Pharmacological or genetic inhibition of hypoxia signaling attenuates oncogenic RAS-induced cancer phenotypes

Oncogenic Ras mutations are highly prevalent in hematopoietic malignancies. However, it is difficult to directly target oncogenic RAS proteins for therapeutic intervention. We have developed a Drosophila acute myeloid leukemia model induced by human KRAS(G12V), which exhibits a dramatic increase in myeloid-like leukemia cells. We performed both genetic and drug screens using this model. The genetic screen identified 24 candidate genes able to attenuate the oncogenic RAS-induced phenotype, including two key hypoxia pathway genes HIF1A and ARNT (HIF1B).

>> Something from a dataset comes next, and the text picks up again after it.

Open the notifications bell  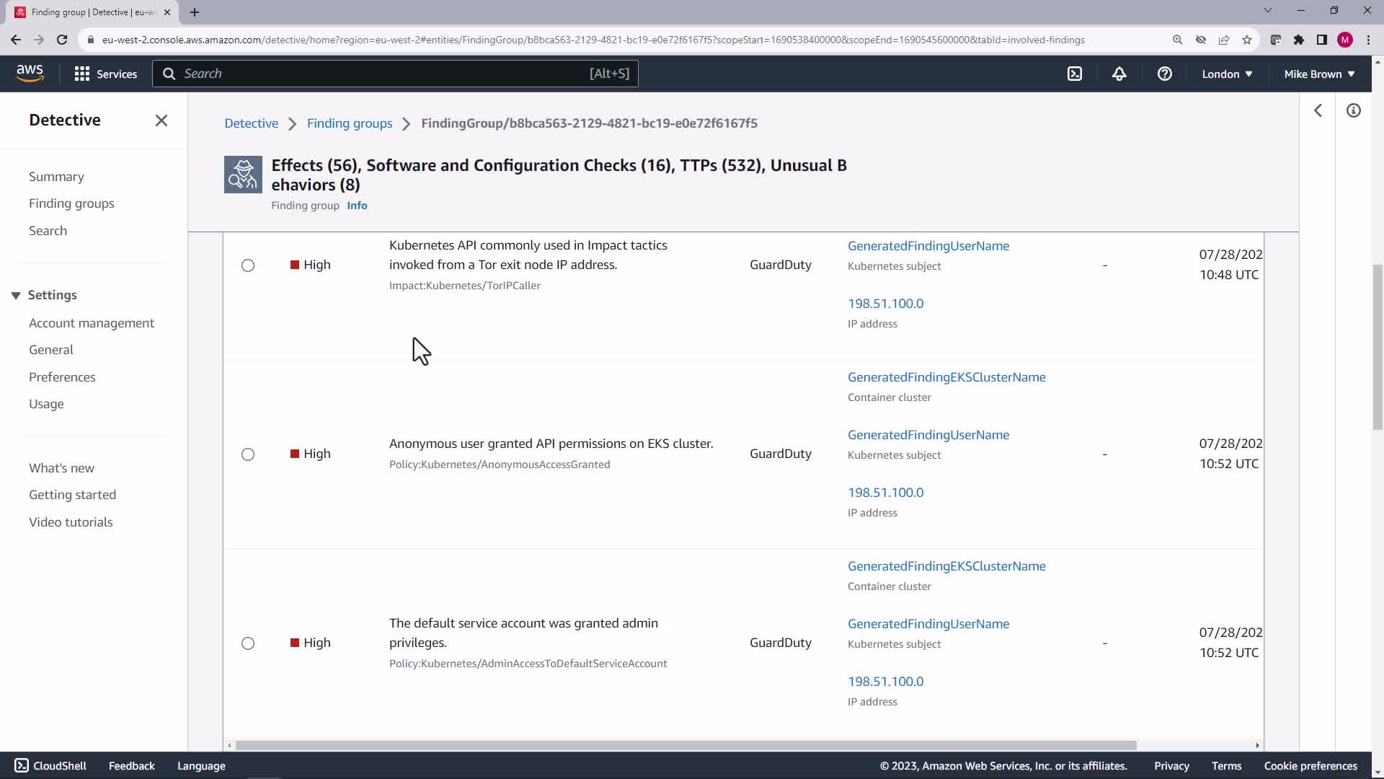[x=1119, y=74]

The drug screen revealed that echinomycin, an inhibitor of HIF1A, can effectively attenuate the leukemia phenotype caused by KRAS(G12V). Furthermore, we showed that echinomycin treatment can effectively suppress oncogenic RAS-driven leukemia cell proliferation, using both human leukemia cell lines and a mouse xenograft model. These data suggest that inhibiting the hypoxia pathway could be an effective treatment approach and that echinomycin is a promising targeted drug to attenuate oncogenic RAS-induced cancer phenotypes. This article has an associated First Person interview with the first author of the paper.

Automated summary

This study investigates the role of oncogenic Ras proteins in acute myeloid leukemia using a Drosophila model. Through genetic and drug screens, the researchers identify candidate genes and a potential targeted drug, echinomycin, that can attenuate oncogenic Ras-induced cancer phenotypes. The study suggests that inhibiting the hypoxia pathway could be an effective treatment approach.